Que saviez-vous de Sarah Bernhardt avant de l’incarner ?
Sandrine Kiberlain: « J’avais en tête une femme caricaturale, une tragédienne qui déclame. J’ai découvert une femme en avance sur son -, courageuse, généreuse, politiquement, amoureuse et amicale. C’était une artiste touche-à-tout, elle sculptait, peignait. Et le film lui ressemble, c’est un tourbillon, une invention, un parfum d’elle. Je suis tombé amoureux de sa force de vie, de son caractère, de sa modernité. C’est elle qui détermine sa vie. Elle gère beaucoup de choses. Parfois, elle fatigue tout le monde. Sa déception amoureuse lui apporte une soudaine fragilité, qui contrebalance peut-être le fait qu’elle ait été dépassée par son succès disproportionné. »
On dit d’elle qu’elle était une sorte d’influenceuse de son époque ? D’ailleurs, Cocteau a inventé à son sujet l’expression de « monstre sacré »…
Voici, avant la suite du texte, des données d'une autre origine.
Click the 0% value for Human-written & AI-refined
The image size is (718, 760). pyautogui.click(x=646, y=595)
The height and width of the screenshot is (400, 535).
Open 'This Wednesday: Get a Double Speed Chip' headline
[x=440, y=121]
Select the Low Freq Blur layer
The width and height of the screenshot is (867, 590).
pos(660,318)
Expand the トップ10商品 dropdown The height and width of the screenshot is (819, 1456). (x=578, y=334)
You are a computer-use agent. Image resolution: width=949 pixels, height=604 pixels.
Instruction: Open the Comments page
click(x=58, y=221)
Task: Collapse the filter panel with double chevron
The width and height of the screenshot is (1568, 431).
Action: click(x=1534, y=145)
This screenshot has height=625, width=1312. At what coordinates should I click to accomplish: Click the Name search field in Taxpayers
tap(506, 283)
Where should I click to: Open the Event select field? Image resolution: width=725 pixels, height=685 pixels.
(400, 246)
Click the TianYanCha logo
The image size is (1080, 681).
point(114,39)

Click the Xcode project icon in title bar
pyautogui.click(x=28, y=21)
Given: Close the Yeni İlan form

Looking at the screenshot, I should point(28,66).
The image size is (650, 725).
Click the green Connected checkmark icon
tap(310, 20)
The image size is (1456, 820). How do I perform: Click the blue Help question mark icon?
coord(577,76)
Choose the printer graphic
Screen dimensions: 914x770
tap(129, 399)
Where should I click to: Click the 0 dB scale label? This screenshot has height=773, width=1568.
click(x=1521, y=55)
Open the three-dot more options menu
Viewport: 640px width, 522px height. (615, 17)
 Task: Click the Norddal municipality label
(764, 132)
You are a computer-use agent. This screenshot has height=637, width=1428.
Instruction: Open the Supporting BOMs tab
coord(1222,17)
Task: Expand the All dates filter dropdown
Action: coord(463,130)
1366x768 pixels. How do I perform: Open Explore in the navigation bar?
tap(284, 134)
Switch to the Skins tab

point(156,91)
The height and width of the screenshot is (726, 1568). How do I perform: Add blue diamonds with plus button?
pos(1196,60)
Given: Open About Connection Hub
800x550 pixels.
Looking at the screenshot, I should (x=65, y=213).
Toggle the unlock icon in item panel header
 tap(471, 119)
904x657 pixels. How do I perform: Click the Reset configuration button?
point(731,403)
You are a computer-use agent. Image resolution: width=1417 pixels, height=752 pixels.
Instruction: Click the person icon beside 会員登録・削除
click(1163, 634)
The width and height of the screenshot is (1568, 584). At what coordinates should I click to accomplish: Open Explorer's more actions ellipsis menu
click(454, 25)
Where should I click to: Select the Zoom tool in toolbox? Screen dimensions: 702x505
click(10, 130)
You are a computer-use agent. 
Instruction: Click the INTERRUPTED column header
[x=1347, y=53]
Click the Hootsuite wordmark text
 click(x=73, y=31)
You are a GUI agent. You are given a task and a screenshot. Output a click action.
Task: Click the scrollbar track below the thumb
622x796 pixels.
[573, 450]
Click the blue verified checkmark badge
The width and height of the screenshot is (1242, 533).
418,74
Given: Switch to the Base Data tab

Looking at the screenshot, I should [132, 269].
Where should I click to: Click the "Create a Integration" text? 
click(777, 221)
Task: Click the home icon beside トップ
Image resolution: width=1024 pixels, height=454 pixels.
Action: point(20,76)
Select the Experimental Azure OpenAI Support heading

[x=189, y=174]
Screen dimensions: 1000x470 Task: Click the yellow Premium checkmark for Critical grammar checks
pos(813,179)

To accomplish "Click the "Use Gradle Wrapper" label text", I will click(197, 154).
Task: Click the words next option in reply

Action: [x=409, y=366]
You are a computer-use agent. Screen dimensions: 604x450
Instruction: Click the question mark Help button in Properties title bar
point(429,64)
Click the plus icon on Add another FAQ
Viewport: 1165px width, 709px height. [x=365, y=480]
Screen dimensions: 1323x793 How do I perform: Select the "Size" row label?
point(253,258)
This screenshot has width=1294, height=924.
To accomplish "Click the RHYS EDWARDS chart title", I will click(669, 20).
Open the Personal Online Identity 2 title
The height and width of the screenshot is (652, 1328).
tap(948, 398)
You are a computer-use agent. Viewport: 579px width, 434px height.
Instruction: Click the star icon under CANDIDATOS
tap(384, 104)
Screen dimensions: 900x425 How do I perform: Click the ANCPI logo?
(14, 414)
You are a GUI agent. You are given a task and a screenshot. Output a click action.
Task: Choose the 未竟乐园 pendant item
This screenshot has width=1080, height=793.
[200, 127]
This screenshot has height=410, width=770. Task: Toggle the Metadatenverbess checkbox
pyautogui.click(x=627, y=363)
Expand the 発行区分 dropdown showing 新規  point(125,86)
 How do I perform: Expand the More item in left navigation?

« Elle est la première grande star mondiale à faire de la publicité à son nom, à vendre du savon Sarah Bernhardt et des cigares Sarah Bernhardt. Elle était incroyable. Pour l’époque, c’était fou. Et Guillaume Nicloux a réussi le tour de force de nous emmener dans sa vie flamboyante, dans son époque, ses décors, ses costumes majestueux à cols montants qui lui donnent une allure de reine, qu’a créés Anaïs Romand. Sarah Bernhardt dépensait beaucoup, folle de la beauté des choses. »
«Nous ne pouvons pas contourner Sarah Bernhardt sur la pointe des pieds»
Comment capturer une personnalité aussi forte sans vaciller ?
« Je ne me suis jamais assis pendant le tournage, car le film s’est fait très rapidement. On ne peut pas jouer Sarah Bernhardt sur la pointe des pieds : il faut entrer dans son monde, ses amis, ses amants, ses animaux sauvages, ses cercueils dans lesquels elle répète. Il faut entrer dans sa folie. Et je suis entré sur le plateau comme une bague. Elle ne s’arrête jamais, vit nuit et jour. Elle dormait peu, elle vivait vite et durement, elle rattrapait une enfance trop dure, elle voulait être aimée de manière multipliée, extrême en tout. »
Le mouvement perpétuel de Sarah Bernhardt insuffle-t-il une énergie particulière ?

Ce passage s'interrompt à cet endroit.